Balance billing (air ambulance or otherwise) occurs when an insurer passes the costs of healthcare on to the insured beneficiary. Everyone agrees that patients should not be stuck in the middle between an air ambulance company that saved their life and their insurance company. Rather, private insurance ought to cover emergency air ambulance transport, which is only deployed by a first responder or medical professional. When a medical helicopter is called, it goes, regardless of the patient’s ability to pay. If an insurance provider won’t cover an air ambulance transport that was considered medically necessary and requested by an independent medical professional, what’s insurance for?

States have the full authority to regulate the health care provided by medical helicopters. Senator McCaskill has proposed carving air ambulances out of the Airline Deregulation Act to allow states to expand regulation of the air ambulance industry. While I’m sure well-intentioned, this would in fact create borders in the sky, reducing access to these services, and would do nothing to lower costs for consumers.

Instead, private insurers should do right by air medical patients and cover air ambulance transports. Recently, Anthem Blue Cross Blue Shield Insurance in Missouri reached contract agreements with two air medical providers, Air Methods and Air Evac, to bring these services in network. Others should follow suit.

The air medical industry agrees strengthening Department of Transportation oversight and enforcement of air ambulance complaints is a good step but if policymakers really want to help consumers with transparency, they should pass the Ensuring Access to Air Ambulance Services Act. This legislation would modernize the outdated Medicare Air Ambulance Fee Schedule and require air medical providers to submit their cost data so Medicare can update its payment system to reflect the actual cost of providing care. As a result, financial pressures that drive balance billing would get relief and air medical providers will be able to ensure patients can continue to access this life-saving service.

Carter Johnson
SOAR Campaign, Washington, DC

Original article can be found here ➤

Wicker, McCaskill seek answers on air ambulances 

TUPELO • Sen. Roger Wicker has joined with Missouri’s Sen. Claire McCaskill in a bipartisan request for answers about billing abuses and oversight of air ambulance services.

The two senators sent a letter Friday to Secretary of Transportation Elaine Chao outlining concerns over possible consumer abuses and urging effective oversight.

The letter cites a report from the Government Accountability Office that found the median price charged by air ambulance providers went from about $15,000 to $30,000 between 2010 and 2014.

“Anecdotally, it is clear that a greater share of this cost is being passed along directly to consumers through a practice known as balance billing, but GAO was unable to determine the prevalence of this practice because of a lack of data,” the letter stated.

Balance billing is a practice where the patient is charged over and above what their health insurance deems reasonable and customary. The extra payments don’t count toward out-of-pocket maximums.
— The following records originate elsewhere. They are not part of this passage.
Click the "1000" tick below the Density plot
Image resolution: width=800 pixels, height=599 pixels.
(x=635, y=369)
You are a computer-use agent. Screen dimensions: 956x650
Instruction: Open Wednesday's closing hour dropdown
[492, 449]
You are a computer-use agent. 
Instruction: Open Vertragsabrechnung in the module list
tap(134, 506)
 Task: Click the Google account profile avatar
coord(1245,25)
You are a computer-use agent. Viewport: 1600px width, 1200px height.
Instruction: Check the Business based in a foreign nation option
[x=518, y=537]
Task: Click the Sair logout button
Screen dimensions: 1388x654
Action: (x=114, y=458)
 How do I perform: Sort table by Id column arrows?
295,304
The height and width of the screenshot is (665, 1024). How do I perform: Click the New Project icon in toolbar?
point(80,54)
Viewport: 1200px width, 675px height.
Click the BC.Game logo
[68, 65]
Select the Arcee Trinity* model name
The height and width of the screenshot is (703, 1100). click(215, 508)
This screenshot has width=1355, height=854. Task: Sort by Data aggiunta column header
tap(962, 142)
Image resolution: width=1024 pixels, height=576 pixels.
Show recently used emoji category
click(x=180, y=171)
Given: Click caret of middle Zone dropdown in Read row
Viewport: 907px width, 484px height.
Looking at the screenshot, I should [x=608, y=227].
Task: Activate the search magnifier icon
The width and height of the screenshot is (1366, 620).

The Jackson-based Mississippi Health Advocacy Program has received a number of complaints from consumers who were asked to pay tens of thousands of dollars for air ambulance service after their insurance carriers had made payments.

“This is a good, practical first step,” said Roy Mitchell, Mississippi Health Advocacy Program executive director. “It’s great that Sen. Wicker is being responsive.”

Balance billing issues involving air ambulance services have been among the most troubling the health advocacy program sees, Mitchell said. Because they are called in life-threatening, emergency situations, customers have few options, if any.

In Mississippi, there is a law against balance billing on the books; however, air ambulances are not subject to the law.

“Many states have tried to address these costs and the practice of balance billing by treating the service like other health-care services,” the letter states. “However, the courts have consistently struck down these state laws citing the Airline Deregulation Act.”

The senators noted in the letter that the transportation department has begun collecting complaints about air ambulance services and making them public, a measure recommended by the GAO. Through July, there had been 16 complains logged for 2018. Mitchell said he believes the complaints in the federal database and those to his agency are the tip of the iceberg.

“The complaints don’t accurately reflect the problem because people don’t know where to turn,” Mitchell said.

The letter from Wicker and McCaskill asks questions about the department’s authority to investigate complaints and its ability to address the issue. The letter asks for responses by Sept. 28.

“This is an issue that not going to go away without some sort of consumer protection on a federal level,” Mitchell said.

Air ambulance providers have pushed back against efforts to add consumer protections and regulations, citing insufficient reimbursement from Medicare, Medicaid and some private insurers.

Original article can be found here ➤


Anonymous said...

Outside of flying in Alaska, medivac helicopters have about the highest accident rate in aviation. More so at night and in IMC or marginal VMC. The real insult to injury is that someone else will decide you need this 'service' ... Even if it really isn't necessary.

There need to be restrictions on when the service will be used and how much they charge.

Anonymous said...

Furthermore, these operators are going to shoot themselves in the foot. The rampant greed and exorbitant charges will result in legislation and government regulation.